### [What the task requires]
Your task is to restate word for word the lines of the listing below that start at the one containing "The height and width of the screenshot is (242, 466)." and run to the end; please add nothing.

### [Exercise input]

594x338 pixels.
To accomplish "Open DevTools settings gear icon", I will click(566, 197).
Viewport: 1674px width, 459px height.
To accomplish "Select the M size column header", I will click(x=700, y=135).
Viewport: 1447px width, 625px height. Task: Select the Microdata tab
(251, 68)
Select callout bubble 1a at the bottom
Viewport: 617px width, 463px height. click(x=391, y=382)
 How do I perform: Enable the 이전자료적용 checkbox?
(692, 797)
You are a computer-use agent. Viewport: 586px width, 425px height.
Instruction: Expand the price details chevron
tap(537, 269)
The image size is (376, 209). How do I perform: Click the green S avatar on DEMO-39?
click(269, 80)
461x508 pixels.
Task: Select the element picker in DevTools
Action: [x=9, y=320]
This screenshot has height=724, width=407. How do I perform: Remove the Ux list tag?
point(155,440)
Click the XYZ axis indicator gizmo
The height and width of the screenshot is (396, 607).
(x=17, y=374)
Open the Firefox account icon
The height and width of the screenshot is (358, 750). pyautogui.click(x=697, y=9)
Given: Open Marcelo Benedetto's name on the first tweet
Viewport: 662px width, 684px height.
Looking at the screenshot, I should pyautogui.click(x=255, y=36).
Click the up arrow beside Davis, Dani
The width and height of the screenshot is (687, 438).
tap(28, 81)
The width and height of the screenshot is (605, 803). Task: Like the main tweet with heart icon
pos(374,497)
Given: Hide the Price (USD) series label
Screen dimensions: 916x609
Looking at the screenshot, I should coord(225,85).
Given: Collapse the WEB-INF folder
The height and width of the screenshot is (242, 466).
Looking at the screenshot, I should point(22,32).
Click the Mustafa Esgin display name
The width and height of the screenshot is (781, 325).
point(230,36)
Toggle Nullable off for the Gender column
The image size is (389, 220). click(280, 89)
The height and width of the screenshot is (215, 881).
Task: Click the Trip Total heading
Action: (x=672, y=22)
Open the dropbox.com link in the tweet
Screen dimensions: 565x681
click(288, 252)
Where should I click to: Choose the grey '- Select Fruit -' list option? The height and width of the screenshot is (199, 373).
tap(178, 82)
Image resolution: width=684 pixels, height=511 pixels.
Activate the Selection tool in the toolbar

### [Your solution]
The height and width of the screenshot is (242, 466).
Looking at the screenshot, I should point(22,32).
Click the Mustafa Esgin display name
The width and height of the screenshot is (781, 325).
point(230,36)
Toggle Nullable off for the Gender column
The image size is (389, 220). click(280, 89)
The height and width of the screenshot is (215, 881).
Task: Click the Trip Total heading
Action: (x=672, y=22)
Open the dropbox.com link in the tweet
Screen dimensions: 565x681
click(288, 252)
Where should I click to: Choose the grey '- Select Fruit -' list option? The height and width of the screenshot is (199, 373).
tap(178, 82)
Image resolution: width=684 pixels, height=511 pixels.
Activate the Selection tool in the toolbar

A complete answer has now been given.